Task directions: Revise the listing below so that "screenshot" becomes "capture" everywhere and nothing else changes. Leave the pictures out of your answer.

Dataset excerpt:
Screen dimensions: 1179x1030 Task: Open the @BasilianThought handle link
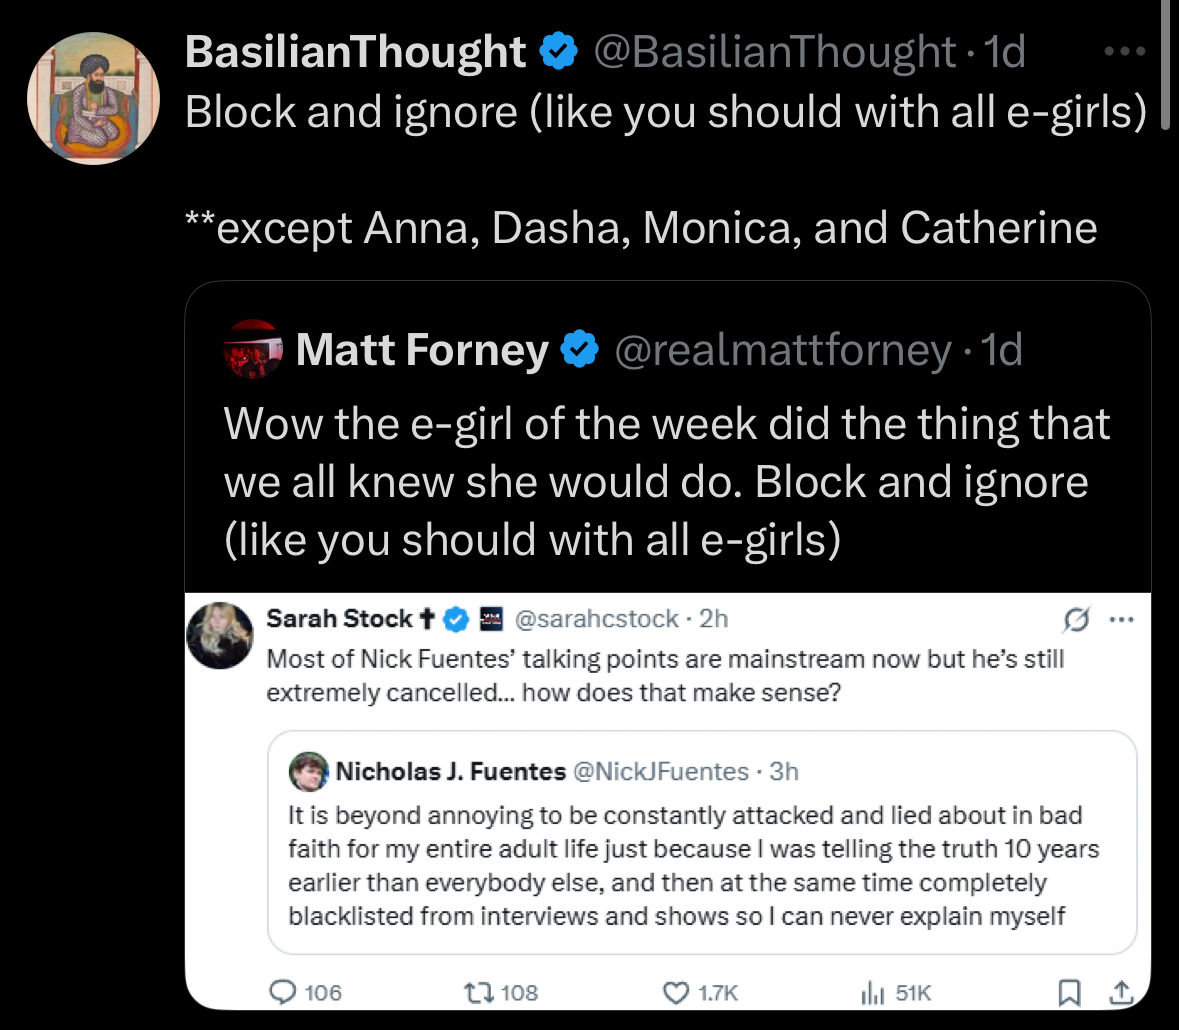775,52
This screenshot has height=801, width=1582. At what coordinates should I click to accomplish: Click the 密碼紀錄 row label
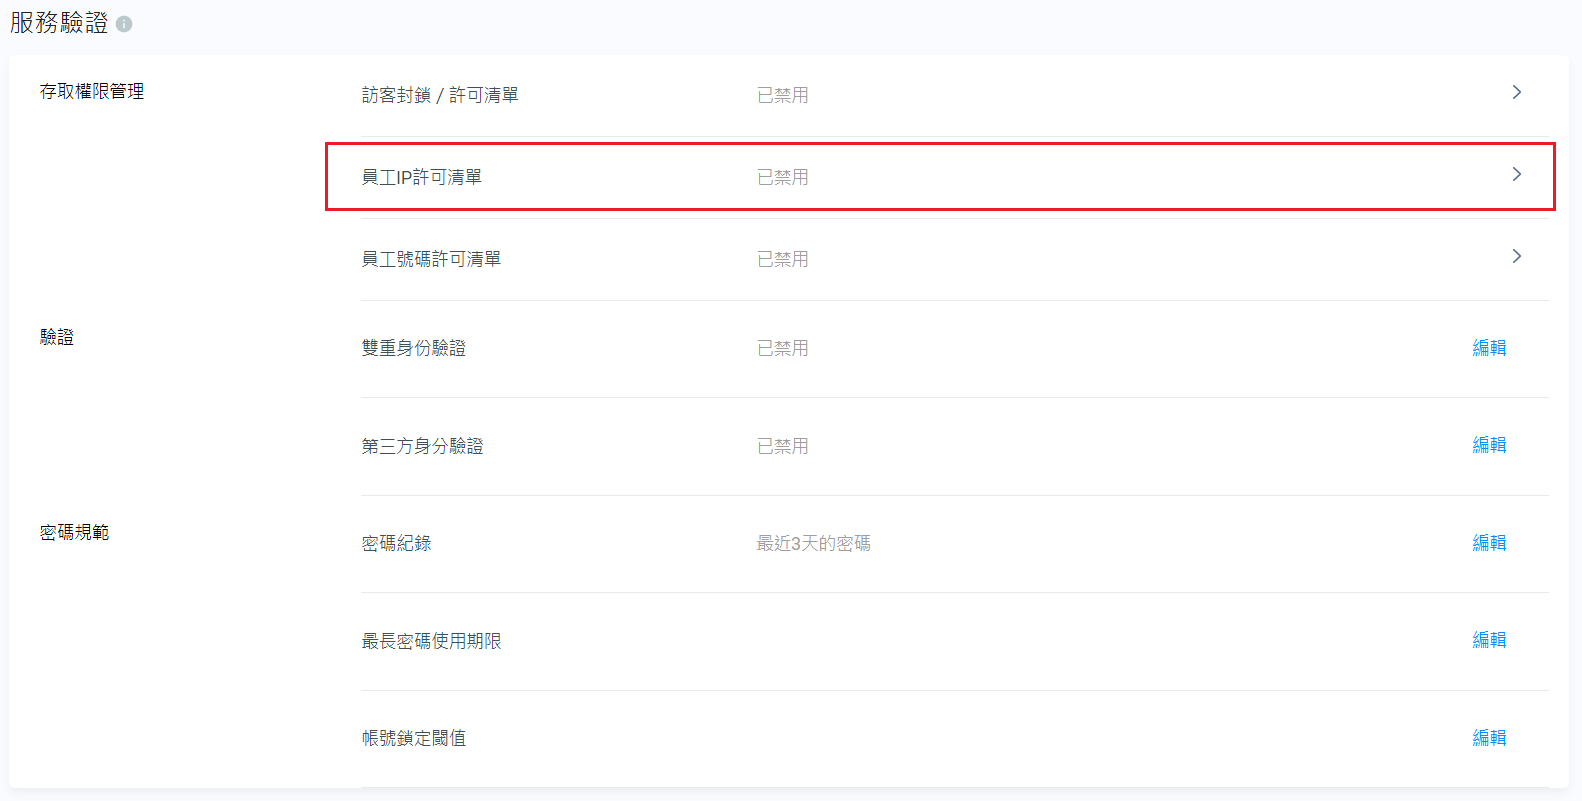point(396,543)
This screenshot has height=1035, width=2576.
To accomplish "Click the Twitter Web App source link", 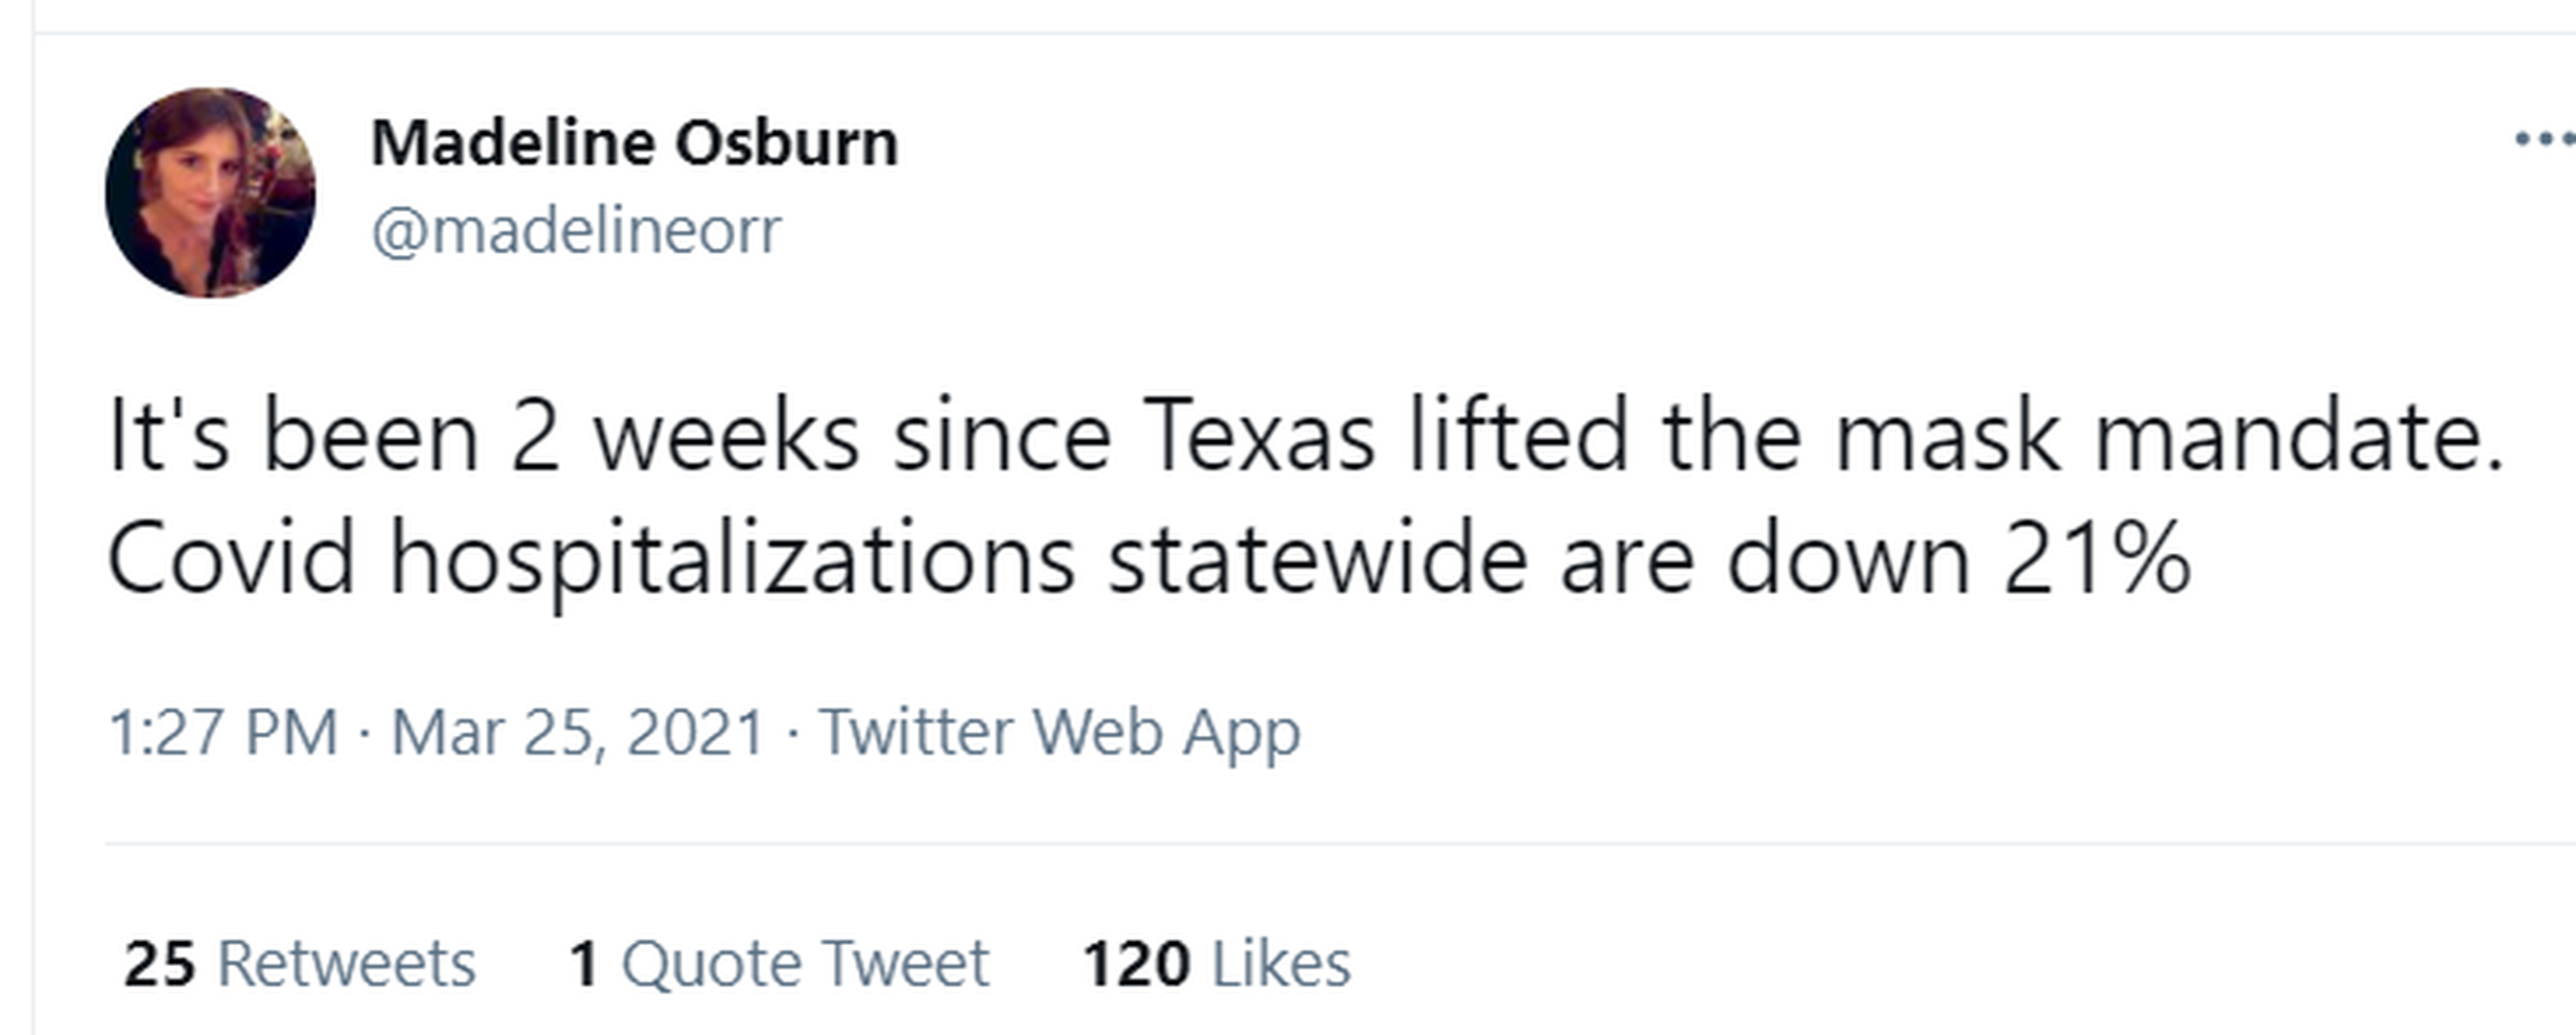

Finished task:
Screen dimensions: 1179x1030 Task: Open the @BasilianThought handle link
775,52
This capture has height=801, width=1582. At what coordinates should I click to accomplish: Click the 密碼紀錄 row label
point(396,543)
This capture has height=1035, width=2576.
To accomplish "Click the Twitter Web App source link", 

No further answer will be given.